Elmendorf laid out three choices policymakers must “confront” regarding sustainable budget policies, noting that the only way for the government to rein in its deficits “would be for the United States to deviate from the policies of the past 40 years” by either raising federal revenues “significantly above” their average share of GDP, making “major changes” to entitlement benefits or “substantially reduc[ing]” the role of the rest of the federal government “relative to the size of the economy.”
There was a cordial air and an expressed desire by lawmakers in the committee room to find solutions to their now multi-trillion dollar problem, while outside the committee room, Republicans attacked Obama’s jobs package.
Obama’s proposal includes significant payroll tax cuts to both employees and employers, $50 billion in education spending, with $30 billion block-granted to states for “teacher stabilization,” $50 billion in transportation projects and a national infrastructure bank. The president has challenged Congress multiple times, beginning with a speech to a joint session of Congress last week, to pass the measure immediately.
But Republicans do not see the value in some of his offerings and aren’t rushing to approve them, especially if many of the pay-for details will be left to lawmakers not bound to present a plan until Thanksgiving.

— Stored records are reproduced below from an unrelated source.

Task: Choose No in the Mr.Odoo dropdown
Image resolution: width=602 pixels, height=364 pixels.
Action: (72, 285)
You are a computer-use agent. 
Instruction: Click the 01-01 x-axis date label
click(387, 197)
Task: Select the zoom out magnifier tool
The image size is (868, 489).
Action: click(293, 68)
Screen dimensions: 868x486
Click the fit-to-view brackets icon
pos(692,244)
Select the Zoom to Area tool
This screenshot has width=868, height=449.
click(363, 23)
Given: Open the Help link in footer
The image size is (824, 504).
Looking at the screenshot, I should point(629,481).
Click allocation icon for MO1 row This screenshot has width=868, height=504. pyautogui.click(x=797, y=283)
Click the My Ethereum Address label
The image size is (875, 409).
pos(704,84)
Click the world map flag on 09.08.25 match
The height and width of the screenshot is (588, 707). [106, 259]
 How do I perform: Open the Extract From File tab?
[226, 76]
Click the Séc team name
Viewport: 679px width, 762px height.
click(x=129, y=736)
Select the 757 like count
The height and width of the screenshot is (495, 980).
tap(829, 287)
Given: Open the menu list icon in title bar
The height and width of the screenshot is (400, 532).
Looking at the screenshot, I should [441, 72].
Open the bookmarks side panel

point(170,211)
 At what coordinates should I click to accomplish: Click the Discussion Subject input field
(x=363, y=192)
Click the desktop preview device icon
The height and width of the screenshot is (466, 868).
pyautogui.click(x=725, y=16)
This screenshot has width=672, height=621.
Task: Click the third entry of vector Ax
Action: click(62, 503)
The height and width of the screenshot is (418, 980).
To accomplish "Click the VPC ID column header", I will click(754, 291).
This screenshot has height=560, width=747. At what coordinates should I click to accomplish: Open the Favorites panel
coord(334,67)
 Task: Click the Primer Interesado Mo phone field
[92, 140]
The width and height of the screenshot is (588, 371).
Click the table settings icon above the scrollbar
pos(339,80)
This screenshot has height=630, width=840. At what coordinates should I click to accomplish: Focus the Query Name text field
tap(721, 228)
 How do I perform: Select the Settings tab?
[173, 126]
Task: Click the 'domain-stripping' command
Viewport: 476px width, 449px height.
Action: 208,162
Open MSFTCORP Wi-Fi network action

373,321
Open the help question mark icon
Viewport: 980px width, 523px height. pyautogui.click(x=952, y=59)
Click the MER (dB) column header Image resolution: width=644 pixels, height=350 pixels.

“The president can call this bill whatever he wants. But in reality, all he’s really doing is just proposing a hodgepodge of retread ideas aimed at convincing people that a temporary fix is really permanent and that it will create permanent jobs. And then daring Republicans to vote against it,” Senate Minority Leader Mitch McConnell (R-Ky.) said on the floor Tuesday. “If the president is truly interested in growing the economy and putting Americans back to work, then he’ll leave the temporary proposals and the half-measures — and the tax hikes — aside.”